Sunday, 16 September 2012

Cabinet Grants Approval to the Bill on Street Vendors

The Union Cabinet has given its nod of approval to the Street Vendors (Protection of Livelihood and Regulation of Street Vending) Bill 2012. This Bill is aimed at protecting the rights of street vendors and regulating their activities in public places. 

According to this report by Muhammad Ali in The Hindu, the Bill proposes to abolish the much-criticized system of compulsory license for vendors and introduce a scheme for prior registration with Town Vending Committee on payment of an one-time fee. License-raj for street-vendors has been widely condemned for casting a web of illegality over a vast majority of street-hawkers in this country and exposing them to endemic harassment by police and municipal authorities. 

(See Law, Liberty and Livelihood by Parth Shah and Naveen Mandava; and Urban Informal Sector: The Need for a Bottom-Up Agenda for Economic Reforms - Case Studies of Cycle Rickshaws and Street-Vendors in Delhi by Madhu Kishwar published in the India Urban Poverty Report 2009 brought out by the Ministry of Housing and Urban Poverty Alleviation and UNDP)     
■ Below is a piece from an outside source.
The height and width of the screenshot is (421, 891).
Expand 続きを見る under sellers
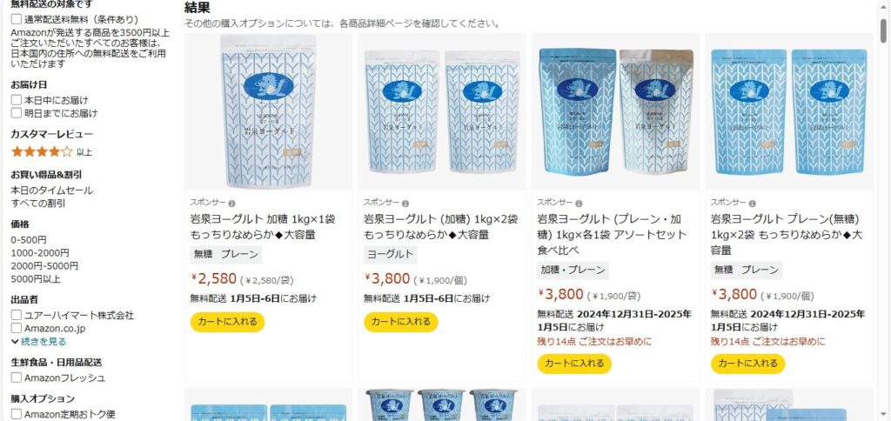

Enactment of a law in this regard has also been mandated by the Supreme Court of India in Gainda Ram v MCD (2010). In that case (available here), the Court had observed:

 "There is no denying the fact that hawking and street-vending should be regulated by law. Such a law is imminently   necessary in public interest...Most of the hawkers are very poor, a few of them may have a marginally better financial position. But by and large, they constitute an unorganized poor sector in our society. Therefore, structured regulation and legislation is urgently necessary to control and regulate fundamental right of hawking of these vendors and hawkers."

Indeed, the Supreme Court had directed that the appropriate government must legislate and bring out the law to regulate hawking and hawkers' fundamental right by June 30, 2011.